The Paired Communities:

  1. Pardes Hanna-Karkur and Kfar Kara
  2. Menashe Regional Council and Baka el Garbiyya
  3. Megiddo and Ma'ale Iron
  4. Zemer and Emek Hefer

Holistic Approach: Engaging the Entire Community

The program adopts a holistic, inclusive approach to its activities, whereby all members of the community are engaged, including disadvantaged and vulnerable populations -- children and youth, the elderly, women and men, public officials and professionals.  By reaching out to all ages, the program is also uniquely positioned to generate meaningful change within family units, leading to a comprehensive process that can help to create a new social reality. 

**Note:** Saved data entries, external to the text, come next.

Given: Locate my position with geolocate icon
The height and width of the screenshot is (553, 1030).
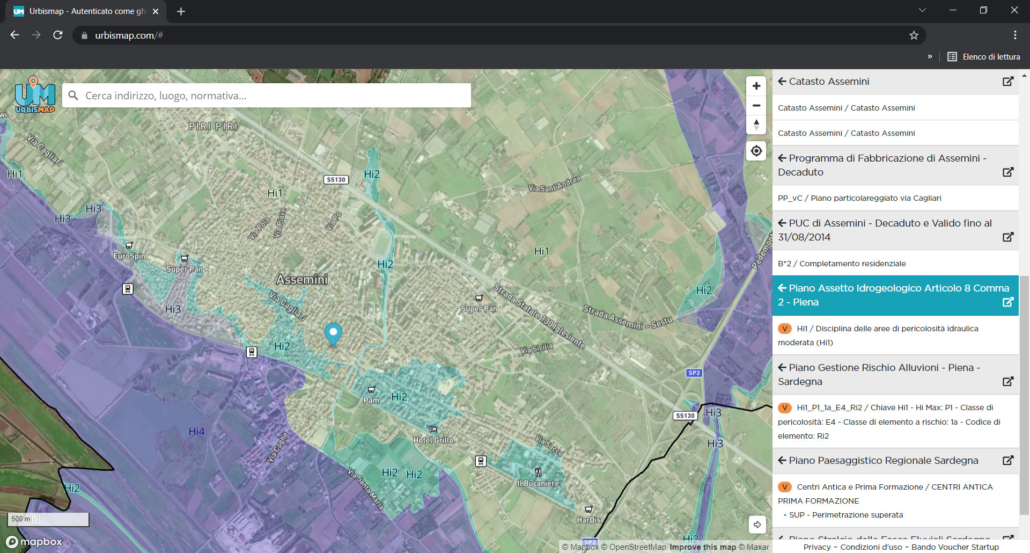Looking at the screenshot, I should point(756,151).
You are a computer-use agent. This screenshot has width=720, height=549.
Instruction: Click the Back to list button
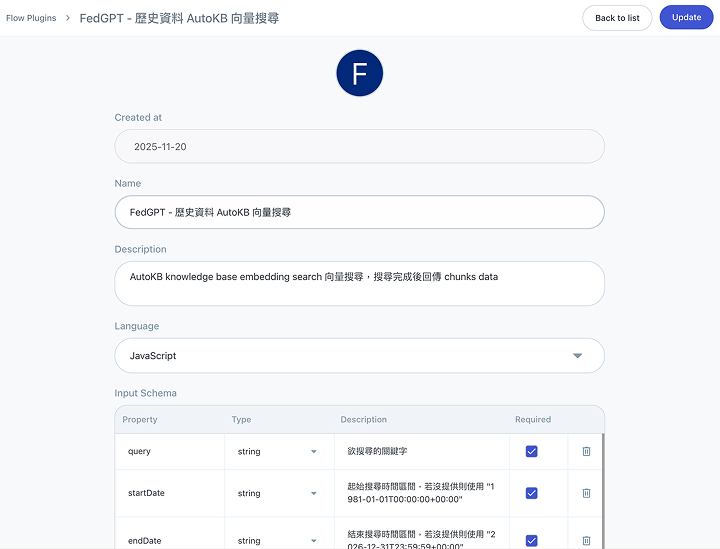pos(617,18)
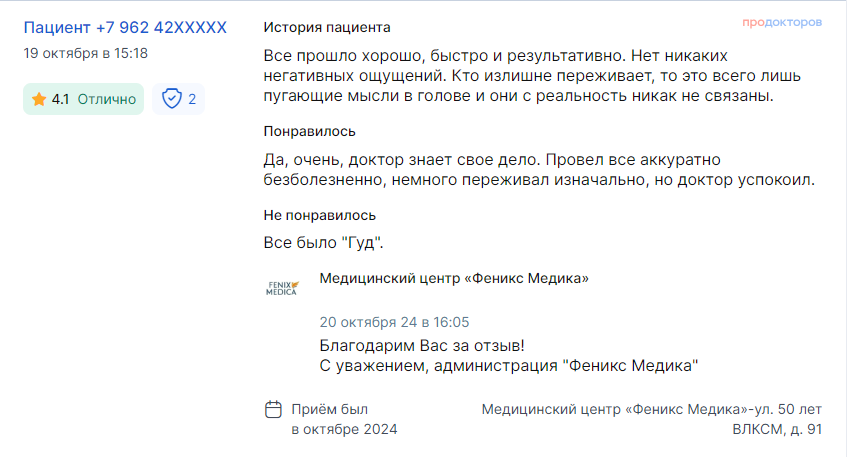Click the Все было "Гуд" comment text

tap(323, 243)
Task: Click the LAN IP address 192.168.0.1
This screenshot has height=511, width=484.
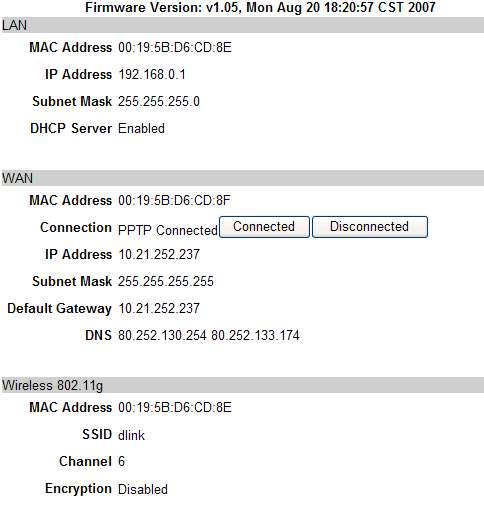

The program aims to achieve the following objectives:
  • Generating Dialogue: Open new channels of communication and dialogue as a basis for fostering social cohesion among divided groups
  • Creating Sustainable Frameworks: Develop sustainable mechanisms for cooperation within and between divided communities
  • Building Capacity: Train participating communities to design and implement inter-community programs that address join needs and advance mutual interests
  • Activating Joint Projects: Mobilize people as catalysts for change, empowering them to work together across divides to implement community based projects
  • Facilitating Action Research: Conduct action research through a think tank dedicated to consolidating insights, best practices, and lessons learned from the program's activities -- forging a model of shared community-building that can inform future programs in Israel and other divided societies
  • Expanding Impact: Convene local, national and global actors to communicate outcomes and conclusions, in order to have an impact on a national and international scale

Multi-Level Framework

The program's objectives are achieved by creating joint intra- and inter- community partnerships, supported by local leadership.  These facilitate cross-sector cooperation among diverse and divided populations, as local authorities activate their respective infrastructures to jointly implement the program.  These frameworks catalyze grassroots community leaders and multipliers in working groups that mobilize the participation of the broader community. 

Activities are implemented through two shared community-building models:
  1. Inter-Community Model: Building partnerships between pairs of communities that are alienated from one another by an overriding social divide (for example: Arab and Jewish communities, secular and religious Jewish communities, affluent and disadvantaged communities, among others).
  2. Intra-Community Model: Building partnerships between socially divided groups within heterogeneous or mixed communities (for example: mixed Arab and Jewish towns, communities with both wealthy and poorer areas, etc.).